EVAs, also known as eVTOLs, are electric vertical take off and landing aircraft that look like they're part helicopter, part plane. Last week, Clark's Vermont-based electric vertical aircraft maker struck a deal to sell at least 10 EVAs to United Parcel Service for testing on package delivery.
New York-based Blade, which agreed to purchase five EVAs from Beta with an option to buy 15 more, provides helicopter and executive jet flights focused on New York City, Los Angeles, South Florida as well as other urban and tourist destinations.
"What streaming was to Netflix, EVAs are to Blade," Blade CEO Rob Wiesenthal told CNBC, comparing his company's transition from helicopters and planes to EVAs to the streaming giant's transition from DVDs to streaming.
Blade was founded in 2014 with the goal of acquiring EVAs to provide transportation services that are cost effective and carbon neutral. The air mobility provider said it has 200,000 users and transported 40,000 passengers in 2019 before the Covid pandemic. Blade is set to go public through a merger with Experience Investment Corp., a special purpose acquisition company, in a deal that closes on May 5.
"It increases our addressable market because most of the places we land, the airports are over 100 years old and the heliports over 35 years old. What's holding us back from building new infrastructure or buying infrastructure is noise," said Wiesenthal. "Communities don't want noisy airports and heliports around. This solves that issue. You will be able to show stakeholders such as community boards, local legislators and the general public this technology is safe, quiet and zero emissions. That's how you start the conversation about building new infrastructure."
Tuesday's deal makes Blade the fourth customer for Beta. In addition to UPS, the company's first customer, United Therapeutics, plans to use EVAs to transport human organs. The Air Force is also testing Beta's EVAs as part of its Agility Prime program.
Beta's EVA is called the Alia-250 and will be delivered to customers by 2024, pending certification from the Federal Aviation Administration. The aircraft, which is powered by an electric battery, has five propellers, allowing it to take off vertically like a helicopter and then fly like a plane. It can carry 1,400 pounds or six people and can travel up to 250 miles at 170 miles per hour once fully charged. The charging process takes about 50 minutes.

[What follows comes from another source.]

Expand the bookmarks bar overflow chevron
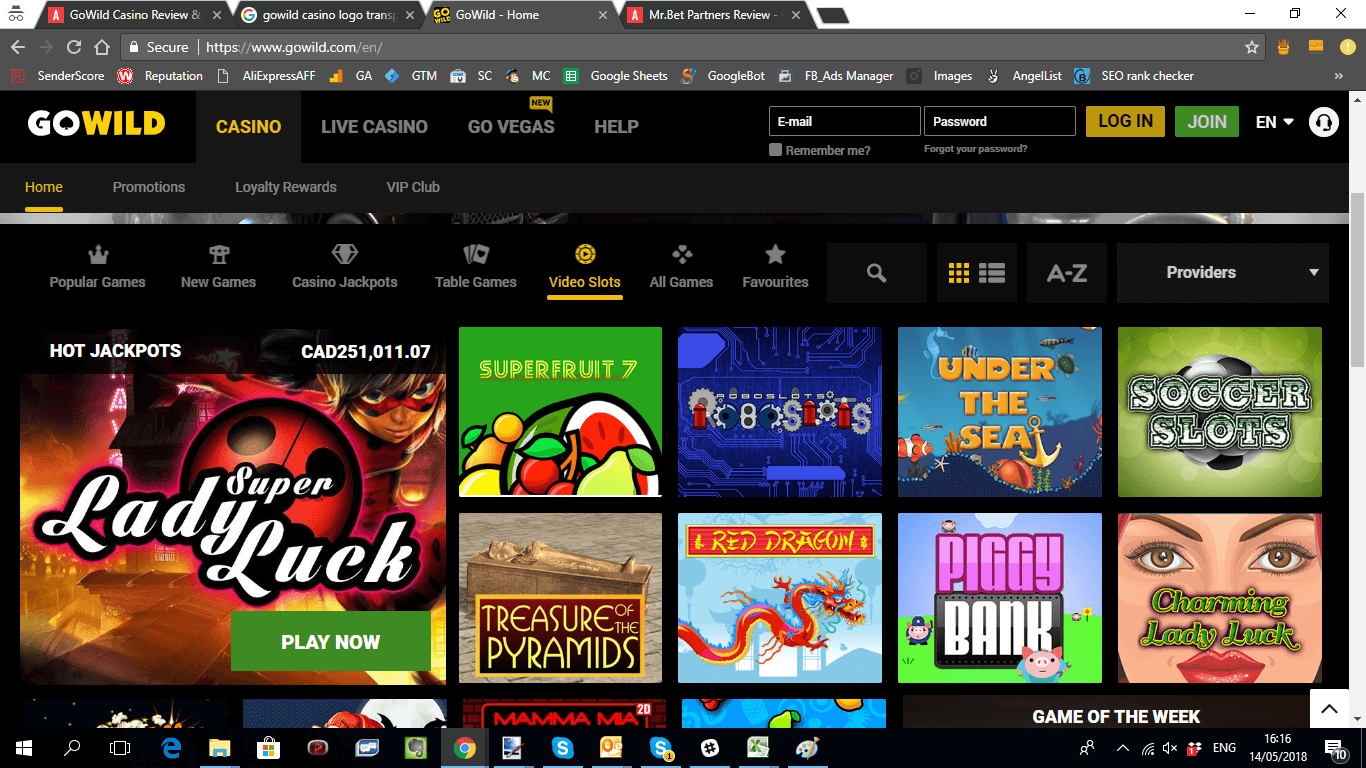Screen dimensions: 1366x768 (1338, 76)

"Electric powered aviation is the future of on-demand organ transportation and, with the ALIA aircraft and charging network, that future is closer than we think," United Therapeutics CEO Dr. Martine Rothblatt said in a press release. Rothblatt is on the Beta board and is the founder of Sirius Satellite Radio, which later merged with competitor XM to form Sirius XM.
Wall Street research firm Wedbush estimates $300 billion will be spent on EVAs by 2028. The EVA industry is becoming increasingly competitive with Joby, Archer, Wisk and others competing to develop the emerging technology.